Configuring TimescaleDB

TimescaleDB works with the default PostgreSQL server configuration settings. However, we find that these settings are typically too conservative and can be limiting when using larger servers with more resources (CPU, memory, disk, etc). Adjusting these settings, either automatically with our tool timescaledb-tune or manually editing your machine’s postgresql.conf, can improve performance.

TIP:You can determine the location of postgresql.conf by running SHOW config_file; from your PostgreSQL client (e.g., psql).

Recommended: timescaledb-tune

To streamline the configuration process, we’ve created a tool called timescaledb-tune that handles setting the most common parameters to good values based on your system, accounting for memory, CPU, and PostgreSQL version. timescaledb-tune is packaged along with our binary releases as a dependency, so if you installed one of our binary releases (including Docker), you should have access to the tool. Alternatively, with a standard Go environment, you can also go get the repository to install it.
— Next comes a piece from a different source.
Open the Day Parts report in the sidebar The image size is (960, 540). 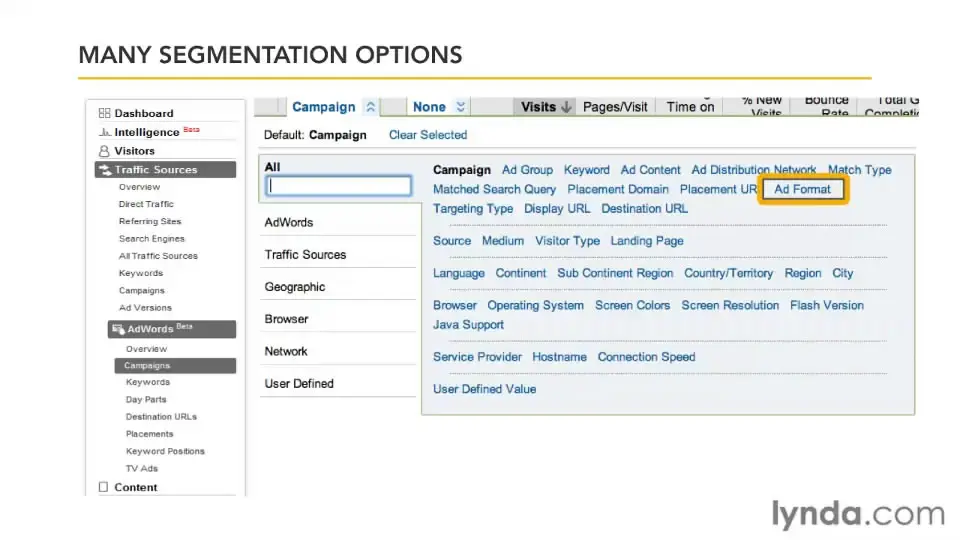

timescaledb-tune reads your system’s postgresql.conf file and offers interactive suggestions for updating your settings:

  1. Using postgresql.conf at this path:
  2. /usr/local/var/postgres/postgresql.conf
  3. Is this correct? [(y)es/(n)o]: y
  4. Writing backup to:
  5. /var/folders/cr/zpgdkv194vz1g5smxl_5tggm0000gn/T/timescaledb_tune.backup201901071520
  6. shared_preload_libraries needs to be updated
  7. Current:
  8. #shared_preload_libraries = 'timescaledb'
  9. Recommended:
  10. shared_preload_libraries = 'timescaledb'
  11. Is this okay? [(y)es/(n)o]: y
  12. success: shared_preload_libraries will be updated
  13. Tune memory/parallelism/WAL and other settings? [(y)es/(n)o]: y
  14. Recommendations based on 8.00 GB of available memory and 4 CPUs for PostgreSQL 11
  15. Memory settings recommendations
  16. Current:
  17. shared_buffers = 128MB
  18. #effective_cache_size = 4GB
  19. #maintenance_work_mem = 64MB
  20. #work_mem = 4MB
  21. Recommended:
  22. shared_buffers = 2GB
  23. effective_cache_size = 6GB
  24. maintenance_work_mem = 1GB
  25. work_mem = 26214kB
  26. Is this okay? [(y)es/(s)kip/(q)uit]:

These changes are then written to your postgresql.conf and will take effect on the next (re)start. If you are starting on fresh instance and don’t feel the need to approve each group of changes, you can also automatically accept and append the suggestions to the end of your postgresql.conf like so:

  1. $ timescaledb-tune --quiet --yes --dry-run >> /path/to/postgresql.conf

Postgres configuration and tuning

If you prefer to tune the settings yourself, or are curious about the suggestions that timescaledb-tune comes up with, we elaborate on them here. Additionally, timescaledb-tune does not cover all settings you may need to adjust; those are covered below.

Memory settings

TIP:All of these settings are handled by timescaledb-tune.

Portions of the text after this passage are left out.